Return all of the entries below exactly as they are given.

##### Supplied material #####

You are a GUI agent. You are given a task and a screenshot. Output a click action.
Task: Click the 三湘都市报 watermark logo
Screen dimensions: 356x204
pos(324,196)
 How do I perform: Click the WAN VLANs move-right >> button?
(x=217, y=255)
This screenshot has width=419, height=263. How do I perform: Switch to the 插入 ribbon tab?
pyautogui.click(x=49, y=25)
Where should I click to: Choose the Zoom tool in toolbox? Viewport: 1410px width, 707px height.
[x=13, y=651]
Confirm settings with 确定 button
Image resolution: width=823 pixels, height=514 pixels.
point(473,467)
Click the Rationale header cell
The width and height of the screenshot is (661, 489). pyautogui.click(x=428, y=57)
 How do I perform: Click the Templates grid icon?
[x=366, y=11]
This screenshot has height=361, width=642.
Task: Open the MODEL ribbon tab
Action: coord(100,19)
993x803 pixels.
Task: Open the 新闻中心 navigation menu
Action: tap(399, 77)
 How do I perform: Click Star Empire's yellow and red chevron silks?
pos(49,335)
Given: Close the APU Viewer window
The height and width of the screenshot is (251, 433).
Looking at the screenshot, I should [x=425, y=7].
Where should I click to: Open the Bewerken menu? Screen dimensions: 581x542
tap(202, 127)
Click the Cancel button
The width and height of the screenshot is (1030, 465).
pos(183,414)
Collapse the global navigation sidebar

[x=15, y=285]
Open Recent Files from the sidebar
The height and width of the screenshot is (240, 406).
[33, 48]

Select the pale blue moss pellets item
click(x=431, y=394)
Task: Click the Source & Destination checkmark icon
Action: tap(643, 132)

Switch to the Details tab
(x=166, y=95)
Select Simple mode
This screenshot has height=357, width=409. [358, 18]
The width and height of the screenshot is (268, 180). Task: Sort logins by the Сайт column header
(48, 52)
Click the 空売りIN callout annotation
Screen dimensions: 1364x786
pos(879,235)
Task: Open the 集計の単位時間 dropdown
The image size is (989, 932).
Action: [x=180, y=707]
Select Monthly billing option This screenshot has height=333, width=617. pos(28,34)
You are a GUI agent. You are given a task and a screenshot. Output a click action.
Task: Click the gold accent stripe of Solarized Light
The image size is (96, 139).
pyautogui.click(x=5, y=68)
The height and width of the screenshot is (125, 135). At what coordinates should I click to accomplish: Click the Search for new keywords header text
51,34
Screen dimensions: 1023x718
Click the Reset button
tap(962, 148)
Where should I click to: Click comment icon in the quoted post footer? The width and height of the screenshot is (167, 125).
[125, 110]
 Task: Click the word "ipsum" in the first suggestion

#####

Final answer:
You are a GUI agent. You are given a task and a screenshot. Output a click action.
Task: Click the 三湘都市报 watermark logo
Screen dimensions: 356x204
pos(324,196)
 How do I perform: Click the WAN VLANs move-right >> button?
(x=217, y=255)
This screenshot has width=419, height=263. How do I perform: Switch to the 插入 ribbon tab?
pyautogui.click(x=49, y=25)
Where should I click to: Choose the Zoom tool in toolbox? Viewport: 1410px width, 707px height.
[x=13, y=651]
Confirm settings with 确定 button
Image resolution: width=823 pixels, height=514 pixels.
point(473,467)
Click the Rationale header cell
The width and height of the screenshot is (661, 489). pyautogui.click(x=428, y=57)
 How do I perform: Click the Templates grid icon?
[x=366, y=11]
This screenshot has height=361, width=642.
Task: Open the MODEL ribbon tab
Action: coord(100,19)
993x803 pixels.
Task: Open the 新闻中心 navigation menu
Action: tap(399, 77)
 How do I perform: Click Star Empire's yellow and red chevron silks?
pos(49,335)
Given: Close the APU Viewer window
The height and width of the screenshot is (251, 433).
Looking at the screenshot, I should [x=425, y=7].
Where should I click to: Open the Bewerken menu? Screen dimensions: 581x542
tap(202, 127)
Click the Cancel button
The width and height of the screenshot is (1030, 465).
pos(183,414)
Collapse the global navigation sidebar

[x=15, y=285]
Open Recent Files from the sidebar
The height and width of the screenshot is (240, 406).
[33, 48]

Select the pale blue moss pellets item
click(x=431, y=394)
Task: Click the Source & Destination checkmark icon
Action: tap(643, 132)

Switch to the Details tab
(x=166, y=95)
Select Simple mode
This screenshot has height=357, width=409. [358, 18]
The width and height of the screenshot is (268, 180). Task: Sort logins by the Сайт column header
(48, 52)
Click the 空売りIN callout annotation
Screen dimensions: 1364x786
pos(879,235)
Task: Open the 集計の単位時間 dropdown
The image size is (989, 932).
Action: [x=180, y=707]
Select Monthly billing option This screenshot has height=333, width=617. pos(28,34)
You are a GUI agent. You are given a task and a screenshot. Output a click action.
Task: Click the gold accent stripe of Solarized Light
The image size is (96, 139).
pyautogui.click(x=5, y=68)
The height and width of the screenshot is (125, 135). At what coordinates should I click to accomplish: Click the Search for new keywords header text
51,34
Screen dimensions: 1023x718
Click the Reset button
tap(962, 148)
Where should I click to: Click comment icon in the quoted post footer? The width and height of the screenshot is (167, 125).
[125, 110]
 Task: Click the word "ipsum" in the first suggestion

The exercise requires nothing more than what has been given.